Reproduce the rows below word for word, beginning with the line that contains "Task: Click the Add... button" and continuing through the line that contains "pyautogui.click(x=811, y=61)", with both of those lines included.

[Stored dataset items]
+ + + + +
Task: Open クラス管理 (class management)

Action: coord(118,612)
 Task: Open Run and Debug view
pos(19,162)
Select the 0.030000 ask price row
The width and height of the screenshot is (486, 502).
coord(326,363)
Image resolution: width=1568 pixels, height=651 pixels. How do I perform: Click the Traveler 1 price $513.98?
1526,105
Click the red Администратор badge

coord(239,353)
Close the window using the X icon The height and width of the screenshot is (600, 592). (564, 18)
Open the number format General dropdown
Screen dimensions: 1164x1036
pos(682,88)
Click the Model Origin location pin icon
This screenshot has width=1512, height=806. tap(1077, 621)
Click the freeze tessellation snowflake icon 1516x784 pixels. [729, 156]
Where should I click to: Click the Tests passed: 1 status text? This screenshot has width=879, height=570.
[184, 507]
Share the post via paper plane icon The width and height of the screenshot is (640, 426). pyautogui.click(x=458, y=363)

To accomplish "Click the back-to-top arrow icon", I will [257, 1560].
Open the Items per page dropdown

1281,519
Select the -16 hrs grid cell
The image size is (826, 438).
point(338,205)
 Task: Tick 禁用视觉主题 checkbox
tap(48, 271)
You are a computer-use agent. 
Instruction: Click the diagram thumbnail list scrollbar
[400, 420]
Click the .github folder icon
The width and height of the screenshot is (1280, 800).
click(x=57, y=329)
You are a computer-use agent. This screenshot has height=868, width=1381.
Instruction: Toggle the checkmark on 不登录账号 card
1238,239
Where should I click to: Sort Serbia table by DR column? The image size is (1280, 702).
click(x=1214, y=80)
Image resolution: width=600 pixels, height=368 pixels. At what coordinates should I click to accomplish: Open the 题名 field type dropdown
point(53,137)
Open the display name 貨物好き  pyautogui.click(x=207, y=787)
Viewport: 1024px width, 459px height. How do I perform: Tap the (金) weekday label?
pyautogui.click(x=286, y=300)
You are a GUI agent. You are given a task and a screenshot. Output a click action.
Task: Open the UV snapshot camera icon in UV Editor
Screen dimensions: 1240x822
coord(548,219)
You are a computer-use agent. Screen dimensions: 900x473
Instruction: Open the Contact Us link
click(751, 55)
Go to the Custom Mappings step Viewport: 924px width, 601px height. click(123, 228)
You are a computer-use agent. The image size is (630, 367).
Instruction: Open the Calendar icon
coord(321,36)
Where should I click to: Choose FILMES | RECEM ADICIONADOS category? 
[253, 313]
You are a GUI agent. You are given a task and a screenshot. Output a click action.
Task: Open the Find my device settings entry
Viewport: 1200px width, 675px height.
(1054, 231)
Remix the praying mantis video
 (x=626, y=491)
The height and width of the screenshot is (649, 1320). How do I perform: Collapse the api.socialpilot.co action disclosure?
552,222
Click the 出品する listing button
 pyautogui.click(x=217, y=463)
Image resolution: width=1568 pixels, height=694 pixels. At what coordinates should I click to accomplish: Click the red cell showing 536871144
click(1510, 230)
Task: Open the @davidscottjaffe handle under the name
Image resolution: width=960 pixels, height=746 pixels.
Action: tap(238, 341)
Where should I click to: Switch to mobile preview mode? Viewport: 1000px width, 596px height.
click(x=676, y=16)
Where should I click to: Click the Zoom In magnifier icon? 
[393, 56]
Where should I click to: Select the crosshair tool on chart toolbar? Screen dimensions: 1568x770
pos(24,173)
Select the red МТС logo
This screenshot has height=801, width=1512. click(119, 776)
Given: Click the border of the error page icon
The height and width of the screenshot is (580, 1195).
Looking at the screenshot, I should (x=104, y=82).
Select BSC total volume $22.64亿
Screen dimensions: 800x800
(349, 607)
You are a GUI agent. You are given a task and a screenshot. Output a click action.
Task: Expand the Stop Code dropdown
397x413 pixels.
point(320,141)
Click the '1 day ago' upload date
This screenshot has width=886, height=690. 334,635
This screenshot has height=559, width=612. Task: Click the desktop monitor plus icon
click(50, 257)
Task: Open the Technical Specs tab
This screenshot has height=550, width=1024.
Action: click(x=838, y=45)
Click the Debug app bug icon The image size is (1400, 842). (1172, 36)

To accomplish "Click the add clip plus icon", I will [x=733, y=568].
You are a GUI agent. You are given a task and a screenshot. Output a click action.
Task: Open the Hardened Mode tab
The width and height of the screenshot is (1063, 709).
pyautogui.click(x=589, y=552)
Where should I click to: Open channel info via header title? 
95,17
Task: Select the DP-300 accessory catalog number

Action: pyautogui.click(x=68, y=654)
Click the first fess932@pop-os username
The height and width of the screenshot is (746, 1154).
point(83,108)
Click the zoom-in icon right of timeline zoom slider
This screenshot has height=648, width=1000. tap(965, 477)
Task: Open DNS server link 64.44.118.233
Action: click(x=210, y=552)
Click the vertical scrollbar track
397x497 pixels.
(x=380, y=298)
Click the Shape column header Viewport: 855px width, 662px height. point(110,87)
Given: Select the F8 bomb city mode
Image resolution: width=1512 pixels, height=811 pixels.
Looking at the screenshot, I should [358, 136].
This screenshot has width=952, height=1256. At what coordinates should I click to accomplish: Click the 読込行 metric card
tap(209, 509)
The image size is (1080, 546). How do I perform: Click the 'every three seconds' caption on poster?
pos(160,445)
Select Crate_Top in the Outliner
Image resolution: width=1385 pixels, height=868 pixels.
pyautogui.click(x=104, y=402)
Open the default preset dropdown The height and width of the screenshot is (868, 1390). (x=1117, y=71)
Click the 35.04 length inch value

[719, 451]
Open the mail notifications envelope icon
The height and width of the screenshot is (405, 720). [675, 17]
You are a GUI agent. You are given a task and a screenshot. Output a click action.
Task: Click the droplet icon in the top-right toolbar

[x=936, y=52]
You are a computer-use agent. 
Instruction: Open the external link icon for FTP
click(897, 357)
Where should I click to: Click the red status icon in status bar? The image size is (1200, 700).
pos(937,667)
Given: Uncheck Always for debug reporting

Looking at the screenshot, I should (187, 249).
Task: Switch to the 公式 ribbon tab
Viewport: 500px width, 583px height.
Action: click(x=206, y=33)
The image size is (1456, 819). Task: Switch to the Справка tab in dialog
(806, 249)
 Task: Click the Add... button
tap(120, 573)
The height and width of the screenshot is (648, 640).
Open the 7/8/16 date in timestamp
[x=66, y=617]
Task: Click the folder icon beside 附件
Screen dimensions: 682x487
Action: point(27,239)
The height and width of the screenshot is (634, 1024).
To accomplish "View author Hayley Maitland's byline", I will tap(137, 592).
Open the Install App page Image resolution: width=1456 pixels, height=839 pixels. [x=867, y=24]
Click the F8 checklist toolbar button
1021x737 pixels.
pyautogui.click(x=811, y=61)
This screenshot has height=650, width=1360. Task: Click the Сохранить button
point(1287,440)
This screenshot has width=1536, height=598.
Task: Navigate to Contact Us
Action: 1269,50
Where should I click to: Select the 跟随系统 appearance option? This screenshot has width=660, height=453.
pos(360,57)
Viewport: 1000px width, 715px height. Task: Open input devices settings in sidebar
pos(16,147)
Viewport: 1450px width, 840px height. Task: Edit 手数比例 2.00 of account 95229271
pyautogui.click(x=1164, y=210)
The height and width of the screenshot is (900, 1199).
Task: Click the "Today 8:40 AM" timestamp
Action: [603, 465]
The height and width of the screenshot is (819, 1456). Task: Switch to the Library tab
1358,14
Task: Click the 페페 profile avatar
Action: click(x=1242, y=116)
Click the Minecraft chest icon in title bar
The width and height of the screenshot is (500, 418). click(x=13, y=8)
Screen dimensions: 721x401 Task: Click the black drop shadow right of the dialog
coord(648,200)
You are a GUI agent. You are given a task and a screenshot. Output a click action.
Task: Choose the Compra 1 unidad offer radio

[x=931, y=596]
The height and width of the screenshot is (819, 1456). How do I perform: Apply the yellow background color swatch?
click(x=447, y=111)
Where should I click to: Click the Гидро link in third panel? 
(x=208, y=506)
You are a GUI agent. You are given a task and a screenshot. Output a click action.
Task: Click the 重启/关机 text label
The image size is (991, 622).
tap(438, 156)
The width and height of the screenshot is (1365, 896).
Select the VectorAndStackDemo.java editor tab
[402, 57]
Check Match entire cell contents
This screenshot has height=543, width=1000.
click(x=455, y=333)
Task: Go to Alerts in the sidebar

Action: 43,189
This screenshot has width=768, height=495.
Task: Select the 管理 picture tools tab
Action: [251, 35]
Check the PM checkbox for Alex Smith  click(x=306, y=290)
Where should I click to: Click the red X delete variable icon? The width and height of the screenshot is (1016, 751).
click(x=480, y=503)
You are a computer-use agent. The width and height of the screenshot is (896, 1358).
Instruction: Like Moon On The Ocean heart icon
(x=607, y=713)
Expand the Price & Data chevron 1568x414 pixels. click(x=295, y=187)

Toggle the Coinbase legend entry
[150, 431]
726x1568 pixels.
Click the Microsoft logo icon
+ + + + +
THE SOLUTION:
 Task: Click the Add... button
tap(120, 573)
The height and width of the screenshot is (648, 640).
Open the 7/8/16 date in timestamp
[x=66, y=617]
Task: Click the folder icon beside 附件
Screen dimensions: 682x487
Action: point(27,239)
The height and width of the screenshot is (634, 1024).
To accomplish "View author Hayley Maitland's byline", I will tap(137, 592).
Open the Install App page Image resolution: width=1456 pixels, height=839 pixels. [x=867, y=24]
Click the F8 checklist toolbar button
1021x737 pixels.
pyautogui.click(x=811, y=61)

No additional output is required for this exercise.